The answer must restate every entry below word for word.
━━━━━━━━━━━━━━━━━━━━
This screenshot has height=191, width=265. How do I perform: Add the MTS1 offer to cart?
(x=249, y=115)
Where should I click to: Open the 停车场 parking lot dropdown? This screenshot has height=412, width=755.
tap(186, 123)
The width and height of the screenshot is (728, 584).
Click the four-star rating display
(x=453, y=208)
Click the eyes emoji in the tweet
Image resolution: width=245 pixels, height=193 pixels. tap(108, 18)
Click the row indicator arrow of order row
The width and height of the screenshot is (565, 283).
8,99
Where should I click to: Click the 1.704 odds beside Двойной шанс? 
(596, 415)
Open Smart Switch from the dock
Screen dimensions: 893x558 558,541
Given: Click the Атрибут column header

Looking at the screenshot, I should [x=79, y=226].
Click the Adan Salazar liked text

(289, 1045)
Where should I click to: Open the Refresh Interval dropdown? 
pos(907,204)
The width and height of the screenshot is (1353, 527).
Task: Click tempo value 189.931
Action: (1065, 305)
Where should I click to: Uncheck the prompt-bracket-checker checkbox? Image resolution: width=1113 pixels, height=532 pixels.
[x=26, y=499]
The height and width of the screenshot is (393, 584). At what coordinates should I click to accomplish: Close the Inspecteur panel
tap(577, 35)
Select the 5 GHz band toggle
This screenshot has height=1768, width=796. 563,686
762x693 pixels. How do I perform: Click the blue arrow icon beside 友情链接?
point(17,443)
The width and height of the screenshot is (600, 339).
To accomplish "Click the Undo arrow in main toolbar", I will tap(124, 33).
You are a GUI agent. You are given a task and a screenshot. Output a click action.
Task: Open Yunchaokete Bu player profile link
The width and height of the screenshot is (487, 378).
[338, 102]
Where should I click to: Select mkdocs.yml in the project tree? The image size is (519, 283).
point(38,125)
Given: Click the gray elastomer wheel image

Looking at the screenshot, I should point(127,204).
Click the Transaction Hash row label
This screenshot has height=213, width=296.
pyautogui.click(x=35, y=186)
━━━━━━━━━━━━━━━━━━━━
Answer to this problem
This screenshot has height=191, width=265. How do I perform: Add the MTS1 offer to cart?
(x=249, y=115)
Where should I click to: Open the 停车场 parking lot dropdown? This screenshot has height=412, width=755.
tap(186, 123)
The width and height of the screenshot is (728, 584).
Click the four-star rating display
(x=453, y=208)
Click the eyes emoji in the tweet
Image resolution: width=245 pixels, height=193 pixels. tap(108, 18)
Click the row indicator arrow of order row
The width and height of the screenshot is (565, 283).
8,99
Where should I click to: Click the 1.704 odds beside Двойной шанс? 
(596, 415)
Open Smart Switch from the dock
Screen dimensions: 893x558 558,541
Given: Click the Атрибут column header

Looking at the screenshot, I should [x=79, y=226].
Click the Adan Salazar liked text

(289, 1045)
Where should I click to: Open the Refresh Interval dropdown? 
pos(907,204)
The width and height of the screenshot is (1353, 527).
Task: Click tempo value 189.931
Action: (1065, 305)
Where should I click to: Uncheck the prompt-bracket-checker checkbox? Image resolution: width=1113 pixels, height=532 pixels.
[x=26, y=499]
The height and width of the screenshot is (393, 584). At what coordinates should I click to accomplish: Close the Inspecteur panel
tap(577, 35)
Select the 5 GHz band toggle
This screenshot has height=1768, width=796. 563,686
762x693 pixels. How do I perform: Click the blue arrow icon beside 友情链接?
point(17,443)
The width and height of the screenshot is (600, 339).
To accomplish "Click the Undo arrow in main toolbar", I will tap(124, 33).
You are a GUI agent. You are given a task and a screenshot. Output a click action.
Task: Open Yunchaokete Bu player profile link
The width and height of the screenshot is (487, 378).
[338, 102]
Where should I click to: Select mkdocs.yml in the project tree? The image size is (519, 283).
point(38,125)
Given: Click the gray elastomer wheel image

Looking at the screenshot, I should point(127,204).
Click the Transaction Hash row label
This screenshot has height=213, width=296.
pyautogui.click(x=35, y=186)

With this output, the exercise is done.